+++ Data for the task +++
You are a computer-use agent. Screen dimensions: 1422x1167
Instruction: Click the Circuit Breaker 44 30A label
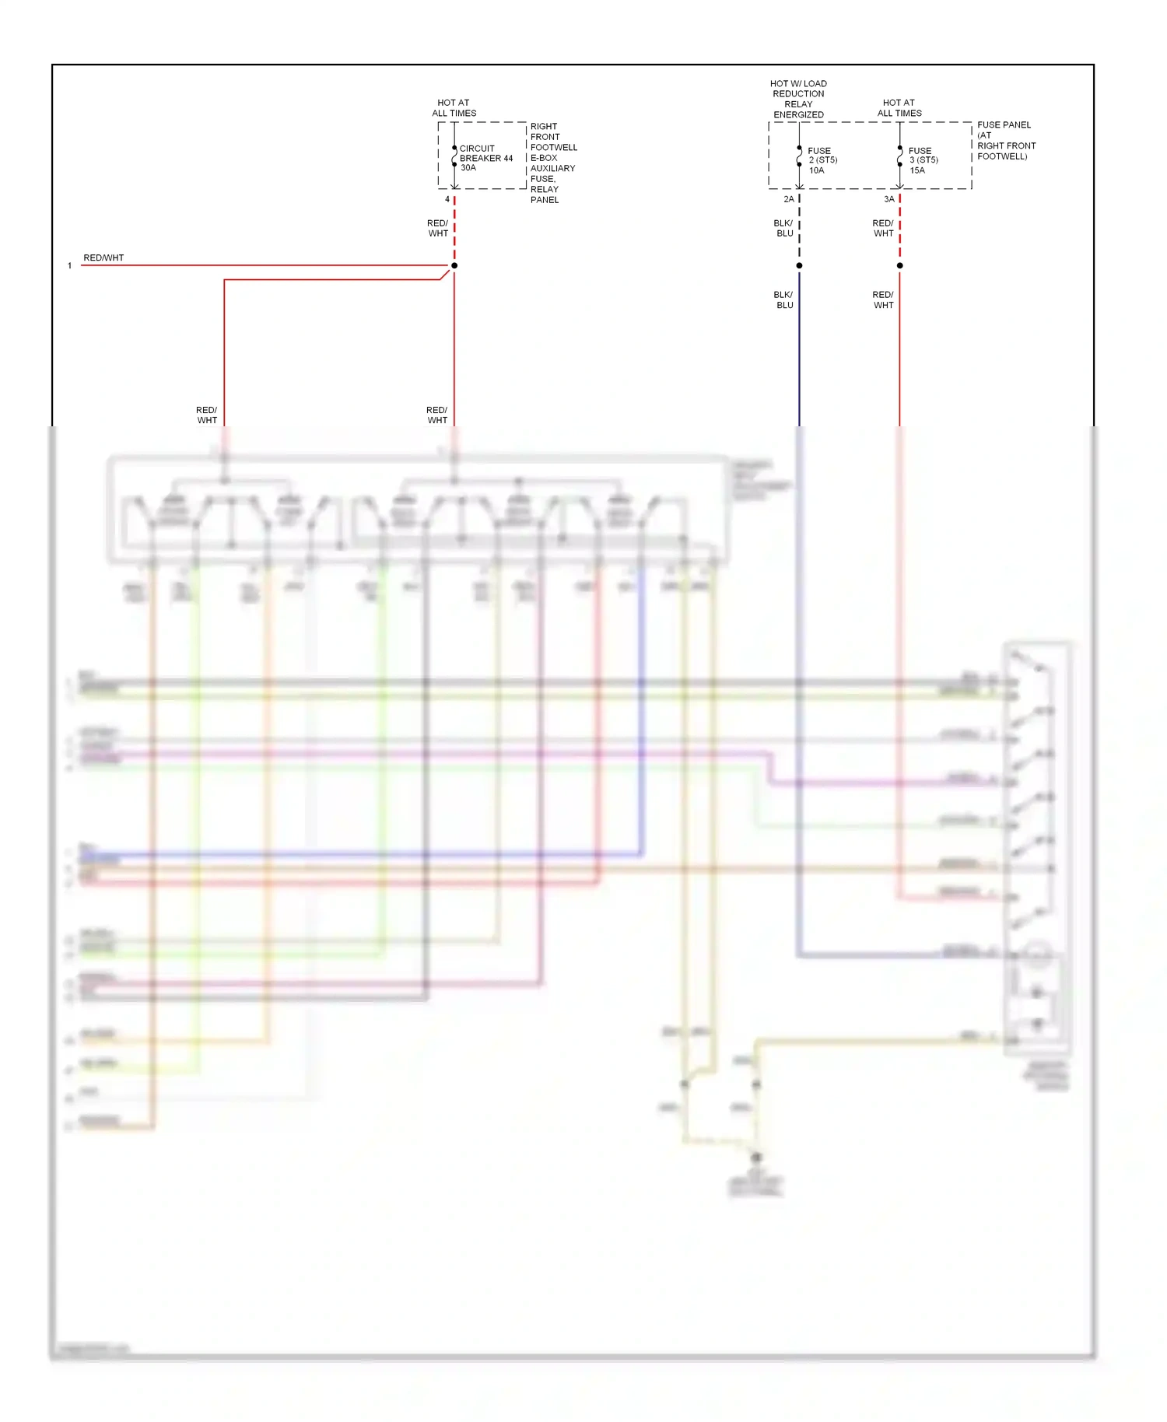click(485, 158)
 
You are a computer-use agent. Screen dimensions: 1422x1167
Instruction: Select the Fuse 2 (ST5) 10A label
click(822, 160)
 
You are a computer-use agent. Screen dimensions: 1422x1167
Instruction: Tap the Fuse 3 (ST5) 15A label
click(923, 160)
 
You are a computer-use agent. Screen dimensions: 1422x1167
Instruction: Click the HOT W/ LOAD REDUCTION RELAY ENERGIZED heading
click(798, 99)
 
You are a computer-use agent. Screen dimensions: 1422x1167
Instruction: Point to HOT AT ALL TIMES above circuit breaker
click(454, 107)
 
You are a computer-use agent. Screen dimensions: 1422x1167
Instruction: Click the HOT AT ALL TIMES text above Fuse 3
click(899, 107)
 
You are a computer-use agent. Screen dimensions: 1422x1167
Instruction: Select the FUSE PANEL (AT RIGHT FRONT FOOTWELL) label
click(1006, 140)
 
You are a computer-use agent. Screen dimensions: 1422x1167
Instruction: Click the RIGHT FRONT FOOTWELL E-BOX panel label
click(553, 163)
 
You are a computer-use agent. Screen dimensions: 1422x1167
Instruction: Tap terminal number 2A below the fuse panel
click(789, 199)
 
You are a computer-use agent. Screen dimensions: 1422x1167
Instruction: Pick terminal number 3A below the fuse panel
click(889, 199)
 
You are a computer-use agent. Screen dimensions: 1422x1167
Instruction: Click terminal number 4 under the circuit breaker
click(447, 199)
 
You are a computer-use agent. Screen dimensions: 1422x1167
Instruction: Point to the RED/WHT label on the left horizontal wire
click(103, 257)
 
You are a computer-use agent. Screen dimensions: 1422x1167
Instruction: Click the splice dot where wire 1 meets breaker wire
click(454, 265)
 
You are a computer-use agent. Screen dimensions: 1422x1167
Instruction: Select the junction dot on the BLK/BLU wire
click(799, 265)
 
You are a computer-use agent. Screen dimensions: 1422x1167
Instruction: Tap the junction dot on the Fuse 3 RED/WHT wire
click(899, 265)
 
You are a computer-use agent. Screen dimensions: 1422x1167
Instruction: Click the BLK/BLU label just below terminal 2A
click(783, 228)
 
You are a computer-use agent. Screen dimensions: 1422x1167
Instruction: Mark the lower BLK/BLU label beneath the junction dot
click(783, 299)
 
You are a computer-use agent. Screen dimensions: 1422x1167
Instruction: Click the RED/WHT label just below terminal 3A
click(883, 228)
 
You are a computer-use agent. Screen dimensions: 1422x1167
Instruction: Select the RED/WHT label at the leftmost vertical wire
click(206, 415)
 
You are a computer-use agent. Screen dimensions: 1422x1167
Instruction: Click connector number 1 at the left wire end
click(70, 266)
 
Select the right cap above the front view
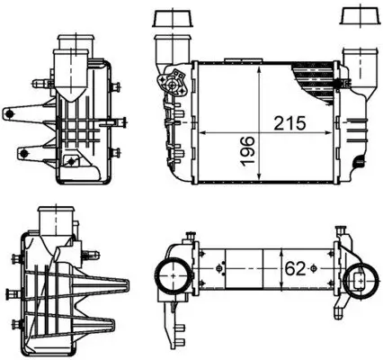tap(354, 18)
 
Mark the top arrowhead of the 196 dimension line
tap(259, 68)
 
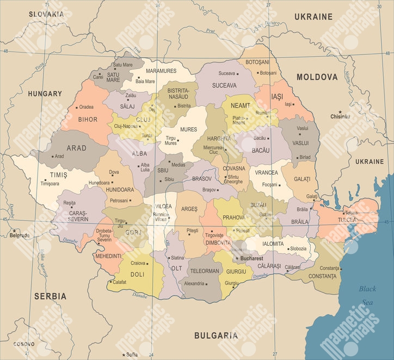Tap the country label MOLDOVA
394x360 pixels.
click(x=317, y=77)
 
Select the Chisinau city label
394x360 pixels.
click(x=340, y=116)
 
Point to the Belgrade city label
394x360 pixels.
click(x=20, y=235)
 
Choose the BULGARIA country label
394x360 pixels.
click(x=216, y=336)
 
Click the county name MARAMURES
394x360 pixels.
click(x=161, y=71)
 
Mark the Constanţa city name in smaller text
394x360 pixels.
click(x=330, y=268)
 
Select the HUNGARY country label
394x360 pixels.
click(x=45, y=94)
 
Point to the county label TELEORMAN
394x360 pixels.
click(x=205, y=271)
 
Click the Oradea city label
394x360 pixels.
click(x=86, y=107)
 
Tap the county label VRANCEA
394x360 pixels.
click(x=266, y=172)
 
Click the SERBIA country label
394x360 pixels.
click(x=50, y=296)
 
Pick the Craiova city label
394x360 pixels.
click(x=138, y=263)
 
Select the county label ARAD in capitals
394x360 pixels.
click(x=76, y=148)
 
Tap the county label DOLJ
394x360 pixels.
click(x=138, y=275)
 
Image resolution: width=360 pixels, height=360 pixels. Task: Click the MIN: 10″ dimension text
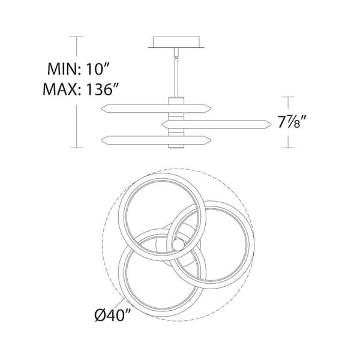78,69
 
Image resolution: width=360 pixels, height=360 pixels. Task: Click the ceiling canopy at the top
176,42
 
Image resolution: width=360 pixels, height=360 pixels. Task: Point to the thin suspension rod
176,77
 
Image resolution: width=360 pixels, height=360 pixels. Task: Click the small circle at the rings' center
178,245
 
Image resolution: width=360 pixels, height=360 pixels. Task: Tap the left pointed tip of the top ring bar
101,109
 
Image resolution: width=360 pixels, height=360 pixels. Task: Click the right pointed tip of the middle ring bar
271,124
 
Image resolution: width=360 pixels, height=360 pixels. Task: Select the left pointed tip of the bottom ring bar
101,140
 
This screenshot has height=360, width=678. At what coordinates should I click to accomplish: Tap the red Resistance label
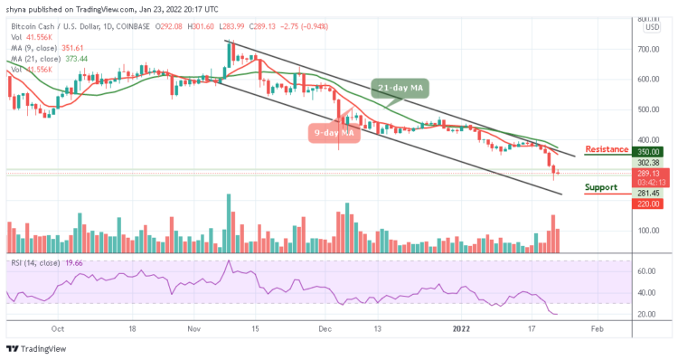point(607,149)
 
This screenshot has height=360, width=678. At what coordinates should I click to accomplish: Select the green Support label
point(600,188)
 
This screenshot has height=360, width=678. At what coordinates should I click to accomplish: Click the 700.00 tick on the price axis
point(649,49)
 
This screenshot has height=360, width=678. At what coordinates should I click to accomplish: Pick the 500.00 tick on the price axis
point(649,109)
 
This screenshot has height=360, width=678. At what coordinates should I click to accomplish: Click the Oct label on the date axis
point(57,329)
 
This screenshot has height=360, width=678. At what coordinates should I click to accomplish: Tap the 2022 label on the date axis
point(460,329)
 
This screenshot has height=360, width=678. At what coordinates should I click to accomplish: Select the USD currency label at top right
point(651,27)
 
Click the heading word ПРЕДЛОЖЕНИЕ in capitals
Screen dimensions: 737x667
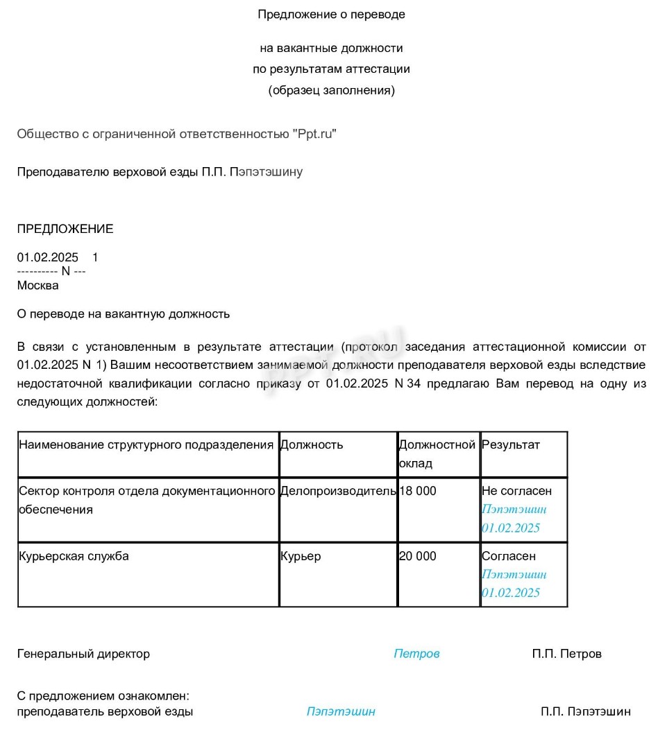[x=65, y=229]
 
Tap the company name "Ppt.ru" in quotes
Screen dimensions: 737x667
[x=314, y=134]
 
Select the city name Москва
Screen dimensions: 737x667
[x=38, y=285]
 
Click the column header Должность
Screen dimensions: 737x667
[x=312, y=444]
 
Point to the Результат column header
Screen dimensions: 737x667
[x=511, y=444]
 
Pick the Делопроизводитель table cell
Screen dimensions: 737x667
[x=338, y=491]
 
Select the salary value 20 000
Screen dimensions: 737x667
[x=418, y=556]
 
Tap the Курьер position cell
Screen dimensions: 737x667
[x=301, y=556]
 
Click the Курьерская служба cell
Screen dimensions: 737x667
[x=74, y=556]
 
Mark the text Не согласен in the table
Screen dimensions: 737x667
[x=517, y=491]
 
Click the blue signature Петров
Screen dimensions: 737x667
[x=417, y=654]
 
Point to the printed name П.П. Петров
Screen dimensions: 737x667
[x=567, y=654]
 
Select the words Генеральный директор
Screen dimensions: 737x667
[x=83, y=654]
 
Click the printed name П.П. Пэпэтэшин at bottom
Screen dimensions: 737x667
[x=586, y=711]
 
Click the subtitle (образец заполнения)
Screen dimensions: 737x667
[x=331, y=90]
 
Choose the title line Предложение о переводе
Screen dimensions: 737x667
[x=331, y=14]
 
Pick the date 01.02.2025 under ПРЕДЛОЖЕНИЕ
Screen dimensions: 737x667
[x=48, y=257]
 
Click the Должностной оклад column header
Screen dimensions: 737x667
[x=437, y=453]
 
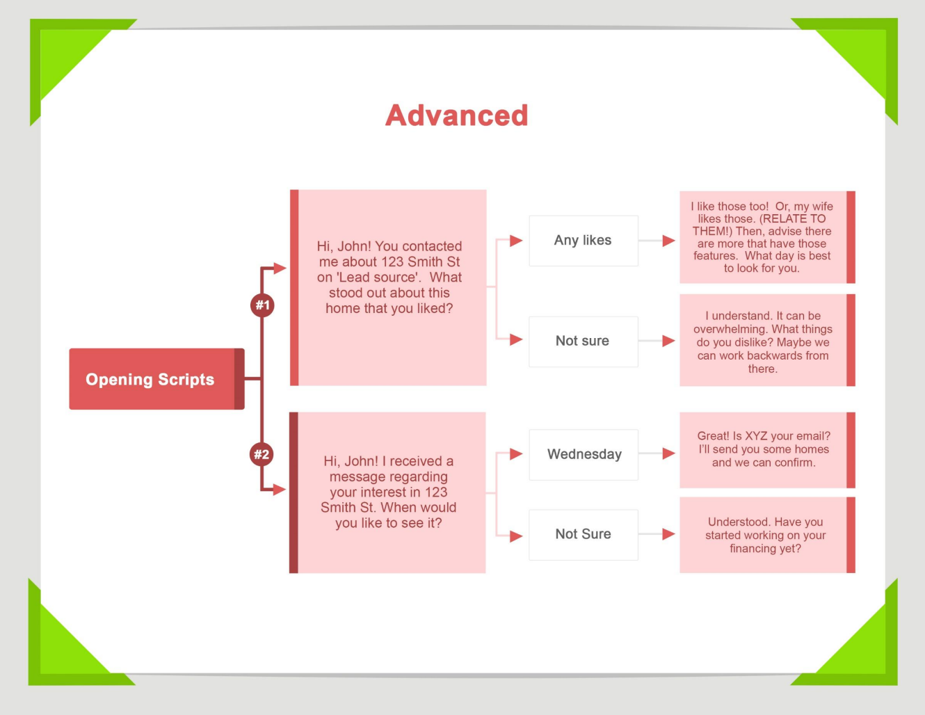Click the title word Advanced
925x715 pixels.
+++
__What is asked__: Please reproduce all of the material above line for line, leaving out the pictures.

__Output__:
You are a computer-use agent. Screen dimensions: 1422x1167
Instruction: Click the Circuit Breaker 44 30A label
click(485, 158)
 
You are a computer-use agent. Screen dimensions: 1422x1167
Instruction: Select the Fuse 2 (ST5) 10A label
click(822, 160)
 
You are a computer-use agent. Screen dimensions: 1422x1167
Instruction: Tap the Fuse 3 (ST5) 15A label
click(923, 160)
 
You are a computer-use agent. Screen dimensions: 1422x1167
Instruction: Click the HOT W/ LOAD REDUCTION RELAY ENERGIZED heading
click(798, 99)
 
You are a computer-use agent. Screen dimensions: 1422x1167
Instruction: Point to HOT AT ALL TIMES above circuit breaker
click(454, 107)
 
You are a computer-use agent. Screen dimensions: 1422x1167
Instruction: Click the HOT AT ALL TIMES text above Fuse 3
click(899, 107)
 
You are a computer-use agent. Screen dimensions: 1422x1167
Instruction: Select the FUSE PANEL (AT RIGHT FRONT FOOTWELL) label
click(1006, 140)
 
You are a computer-use agent. Screen dimensions: 1422x1167
Instruction: Click the RIGHT FRONT FOOTWELL E-BOX panel label
click(553, 163)
 
You are a computer-use agent. Screen dimensions: 1422x1167
Instruction: Tap terminal number 2A below the fuse panel
click(789, 199)
 
You are a computer-use agent. Screen dimensions: 1422x1167
Instruction: Pick terminal number 3A below the fuse panel
click(889, 199)
 
You are a computer-use agent. Screen dimensions: 1422x1167
Instruction: Click terminal number 4 under the circuit breaker
click(447, 199)
 
You are a computer-use agent. Screen dimensions: 1422x1167
Instruction: Point to the RED/WHT label on the left horizontal wire
click(103, 257)
 
You are a computer-use agent. Screen dimensions: 1422x1167
Instruction: Click the splice dot where wire 1 meets breaker wire
click(454, 265)
 
You are a computer-use agent. Screen dimensions: 1422x1167
Instruction: Select the junction dot on the BLK/BLU wire
click(799, 265)
 
You are a computer-use agent. Screen dimensions: 1422x1167
Instruction: Tap the junction dot on the Fuse 3 RED/WHT wire
click(899, 265)
 
You are a computer-use agent. Screen dimensions: 1422x1167
Instruction: Click the BLK/BLU label just below terminal 2A
click(783, 228)
 
You are a computer-use agent. Screen dimensions: 1422x1167
Instruction: Mark the lower BLK/BLU label beneath the junction dot
click(783, 299)
 
You are a computer-use agent. Screen dimensions: 1422x1167
Instruction: Click the RED/WHT label just below terminal 3A
click(883, 228)
 
You are a computer-use agent. Screen dimensions: 1422x1167
Instruction: Select the RED/WHT label at the leftmost vertical wire
click(206, 415)
 
You are a computer-use agent. Screen dimensions: 1422x1167
Instruction: Click connector number 1 at the left wire end
click(70, 266)
 
Select the right cap above the front view
tap(354, 18)
 
Mark the top arrowhead of the 196 dimension line
tap(259, 68)
 
Tap the country label MOLDOVA
394x360 pixels.
click(x=317, y=77)
 
Select the Chisinau city label
394x360 pixels.
click(x=340, y=116)
 
Point to the Belgrade city label
394x360 pixels.
click(x=20, y=235)
 
Choose the BULGARIA country label
394x360 pixels.
click(x=216, y=336)
 
Click the county name MARAMURES
394x360 pixels.
click(x=161, y=71)
 
Mark the Constanţa city name in smaller text
394x360 pixels.
click(x=330, y=268)
 
Select the HUNGARY country label
394x360 pixels.
click(x=45, y=94)
 
Point to the county label TELEORMAN
394x360 pixels.
click(x=205, y=271)
 
Click the Oradea city label
394x360 pixels.
click(x=86, y=107)
 
Tap the county label VRANCEA
394x360 pixels.
click(x=266, y=172)
 
Click the SERBIA country label
394x360 pixels.
click(x=50, y=296)
 
Pick the Craiova city label
394x360 pixels.
click(x=138, y=263)
 
Select the county label ARAD in capitals
394x360 pixels.
click(x=76, y=148)
 
Tap the county label DOLJ
394x360 pixels.
click(x=138, y=275)
 
Image resolution: width=360 pixels, height=360 pixels. Task: Click the MIN: 10″ dimension text
78,69
 
Image resolution: width=360 pixels, height=360 pixels. Task: Click the ceiling canopy at the top
176,42
 
Image resolution: width=360 pixels, height=360 pixels. Task: Point to the thin suspension rod
176,77
 
Image resolution: width=360 pixels, height=360 pixels. Task: Click the small circle at the rings' center
178,245
 
Image resolution: width=360 pixels, height=360 pixels. Task: Tap the left pointed tip of the top ring bar
101,109
 
Image resolution: width=360 pixels, height=360 pixels. Task: Click the right pointed tip of the middle ring bar
271,124
 
Image resolution: width=360 pixels, height=360 pixels. Task: Select the left pointed tip of the bottom ring bar
101,140
 
This screenshot has height=360, width=678. At what coordinates should I click to accomplish: Tap the red Resistance label
point(607,149)
 
This screenshot has height=360, width=678. At what coordinates should I click to accomplish: Select the green Support label
point(600,188)
 
This screenshot has height=360, width=678. At what coordinates should I click to accomplish: Click the 700.00 tick on the price axis
point(649,49)
 
This screenshot has height=360, width=678. At what coordinates should I click to accomplish: Pick the 500.00 tick on the price axis
point(649,109)
 
This screenshot has height=360, width=678. At what coordinates should I click to accomplish: Click the Oct label on the date axis
point(57,329)
 
This screenshot has height=360, width=678. At what coordinates should I click to accomplish: Tap the 2022 label on the date axis
point(460,329)
 
This screenshot has height=360, width=678. At what coordinates should I click to accomplish: Select the USD currency label at top right
point(651,27)
 
Click the heading word ПРЕДЛОЖЕНИЕ in capitals
Screen dimensions: 737x667
[x=65, y=229]
 
Tap the company name "Ppt.ru" in quotes
Screen dimensions: 737x667
[x=314, y=134]
 
Select the city name Москва
Screen dimensions: 737x667
[x=38, y=285]
 
Click the column header Должность
Screen dimensions: 737x667
[x=312, y=444]
 
Point to the Результат column header
Screen dimensions: 737x667
[x=511, y=444]
 
Pick the Делопроизводитель table cell
Screen dimensions: 737x667
[x=338, y=491]
 
Select the salary value 20 000
Screen dimensions: 737x667
[x=418, y=556]
 
Tap the Курьер position cell
Screen dimensions: 737x667
[x=301, y=556]
 
Click the Курьерская служба cell
Screen dimensions: 737x667
[x=74, y=556]
 
Mark the text Не согласен in the table
Screen dimensions: 737x667
[x=517, y=491]
 
Click the blue signature Петров
Screen dimensions: 737x667
[x=417, y=654]
 
Point to the printed name П.П. Петров
Screen dimensions: 737x667
[x=567, y=654]
 
Select the words Генеральный директор
Screen dimensions: 737x667
[x=83, y=654]
 
Click the printed name П.П. Пэпэтэшин at bottom
Screen dimensions: 737x667
[x=586, y=711]
 
Click the subtitle (образец заполнения)
Screen dimensions: 737x667
[x=331, y=90]
 
Choose the title line Предложение о переводе
Screen dimensions: 737x667
[x=331, y=14]
 
Pick the date 01.02.2025 under ПРЕДЛОЖЕНИЕ
Screen dimensions: 737x667
[x=48, y=257]
 
Click the Должностной оклад column header
Screen dimensions: 737x667
[x=437, y=453]
 
Click the title word Advanced
925x715 pixels.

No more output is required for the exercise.